By Abubakar Ibrahim, PhD
Electricity Market Analyst

The recent decision by the Enugu Electricity Regulatory Commission to lower Band A electricity tariff to ₦160/kWh from 209/KWh may have been well-intentioned, but it opens a complex debate about market stability, subsidy sustainability, and the future of Nigeria’s power sector.

The implications is that, Mainpower a subsidiary of Enugu Electricity Distribution Company (EEDC) will struggle to meet its financial obligation to NBET/NISO, this is due to the shortfall in revenue from Band A customers.
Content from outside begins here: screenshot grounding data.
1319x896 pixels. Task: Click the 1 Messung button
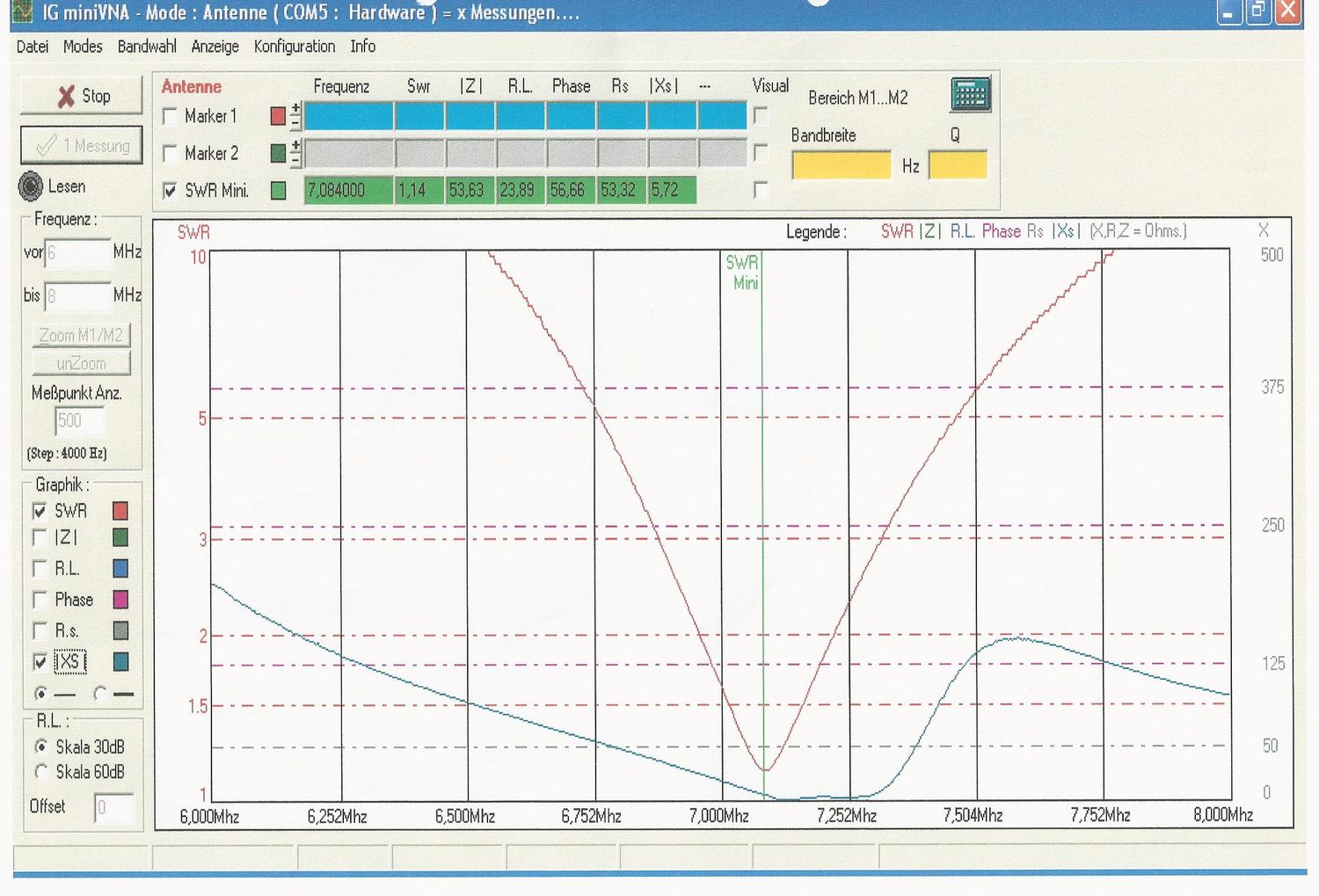tap(81, 146)
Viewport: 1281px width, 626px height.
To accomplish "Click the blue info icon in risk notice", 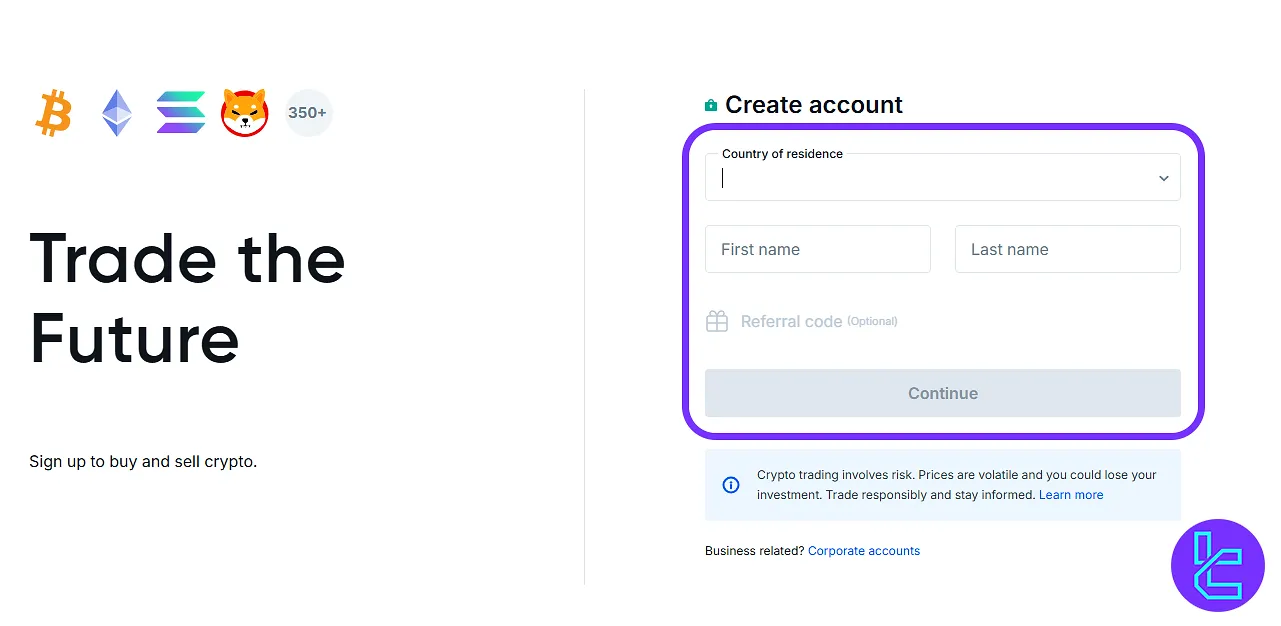I will [731, 485].
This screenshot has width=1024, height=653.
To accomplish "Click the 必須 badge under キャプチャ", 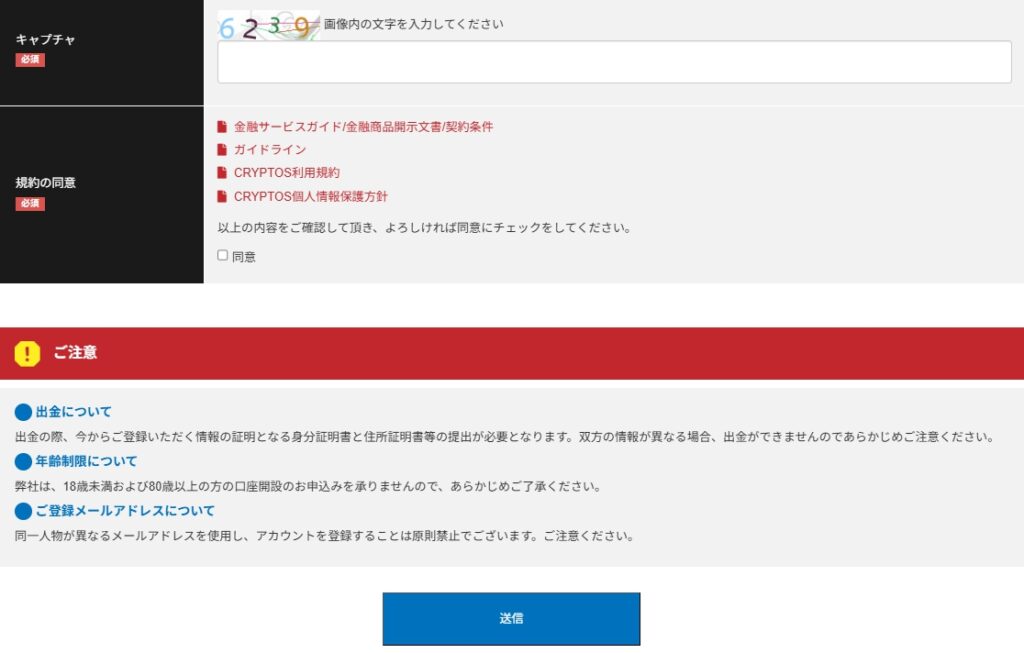I will (x=30, y=60).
Moreso, failure to settle 100% of their bills may lead to sanctions from both NBET and NISO.

However, some critics have argued that the current Band A tariff is driving electricity consumers off the grid with some seeking an alternative source of power, while others engage in electricity theft.

It is also important to note, EERC unilateral move may encourage other states to act in the same way, while this seems pro people's decision, it may backfire in the long run, reducing revenue bases and forcing Distribution Companies (DisCos) to increase tariff for Band B to E in order to balance their books. This kind of cross subsidisation distorts the price structure and put more pressure on low-income consumers. 

While this decision seems to be the best in the interest of consumers, the wider impact could include market instability, decreased investments in both the transmission and distribution sector, as well as fiscal stress. Such isolated action by EERC may destabilise the already fragile electricity sector in the absence of national policy on price, market structure and subsidies.